4. En vertu de ces principes, lorsqu'une entreprise a déduit en charges une dépense réellement supportée, conformément à une facture régulière relative à un achat de prestations ou de biens dont la déductibilité par nature n'est pas contestée par l'administration, celle-ci peut demander à l'entreprise qu'elle lui fournisse tous éléments d'information en sa possession susceptibles de justifier la réalité et la valeur des prestations ou biens ainsi acquis. La seule circonstance que l'entreprise n'aurait pas suffisamment répondu à ces demandes d'explication ne saurait suffire à fonder en droit la réintégration de la dépense litigieuse, l'administration devant alors fournir devant le juge tous éléments de nature à étayer sa contestation du caractère déductible de la dépense. Le juge de l'impôt doit apprécier la valeur des explications qui lui sont respectivement fournies par le contribuable et par l'administration.

5. Il résulte de ces mêmes dispositions des articles 38 et 39 que le bénéfice imposable à l'impôt sur les sociétés est celui qui provient des opérations de toute nature faites par l'entreprise, à l'exception de celles qui, en raison de leur objet ou de leurs modalités, sont étrangères à une gestion normale. Constitue un acte anormal de gestion l'acte par lequel une entreprise décide de s'appauvrir à des fins étrangères à son intérêt. Il appartient, en règle générale, à l'administration, qui n'a pas à se prononcer sur l'opportunité des choix de gestion opérés par une entreprise, d'établir les faits sur lesquels elle se fonde pour invoquer ce caractère anormal.

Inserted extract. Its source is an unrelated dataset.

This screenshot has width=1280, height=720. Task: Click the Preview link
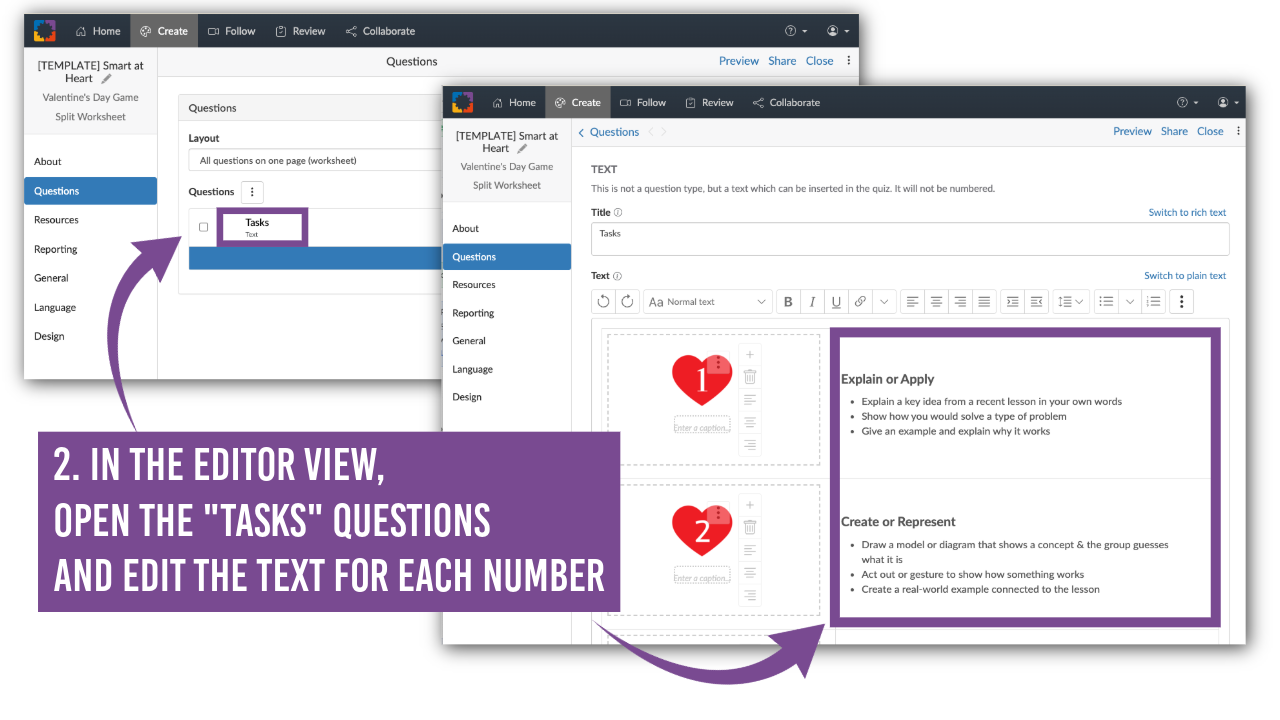pyautogui.click(x=1132, y=131)
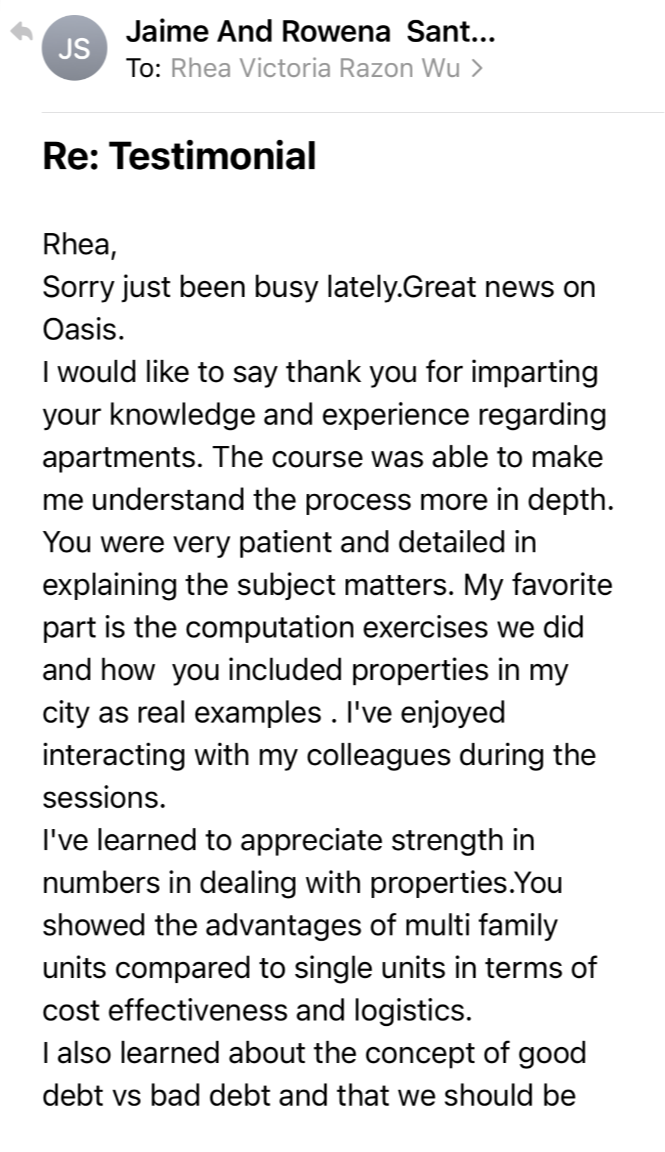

6. Il résulte de l'instruction que la société Elpev a été créée en 1996 par deux associés fondateurs qui en sont ses dirigeants non rémunérés. Ces deux associés ont cédé leurs actions le 24 juin 2015 à deux sociétés à responsabilité limitée créées en 1996, dont ils étaient également les dirigeants et fondateurs, lesquelles se sont ainsi retrouvées associées à 50 % de la société Elpev. Par des conventions de prestations de services conclues le 5 février 2013, ces deux sociétés se sont engagées à fournir à la société Elpev d'une part, des prestations en matière administrative, informatique, comptable et de gestion, d'autre part, des prestations de démarchage commercial destinées à lui obtenir de nouveaux marchés publicitaires. Alors qu'initialement le prix de ces prestations avait été fixé par cette convention à 360 000 euros hors taxes (HT) annuel, la rémunération des deux sociétés prestataires a, par avenants du 3 juin 2013, été fixée à 360 000 euros HT annuel outre, s'agissant des prestations de nature commerciale, une somme égale à 3 % de la marge brute réalisée par la société Elpev sur son chiffre d'affaires. Il résulte de l'instruction qu'en exécution de ces conventions la société requérante a comptabilisé en charges les sommes de 653 692 euros HT en 2015 et 624 086 euros HT en 2016 au titre des honoraires versés à chacune de ces deux sociétés pour un total de 1 307 384 euros HT en 2015 et 1 248 172 euros HT en 2016. Ces écritures de charges étaient appuyées des conventions précitées et de factures régulières. L'administration, sans remettre en cause la réalité des prestations fournies, n'a admis dans un premier temps ces honoraires en déduction des bénéfices de chacune des deux années litigieuses qu'à hauteur de 720 000 euros HT, correspondant à la rémunération prévue par la convention initiale, en estimant que le surplus, 587 384 euros HT en 2015 et 528 172 euros HT en 2016, constituait une rémunération excessive des deux sociétés prestataires par rapport aux services rendus. A la suite de l'entrevue avec le supérieur hiérarchique, l'administration a accepté d'admettre en déduction les honoraires facturés dans la mesure d'un taux de marge de 38 % des deux sociétés prestataires, taux correspondant aux entreprises du secteur des services aux entreprises du 3° quartile de l'Insee de moins de neuf salariés, ramenant ainsi les rehaussements à 518 384 euros en 2015 et 276 238 euros en 2016.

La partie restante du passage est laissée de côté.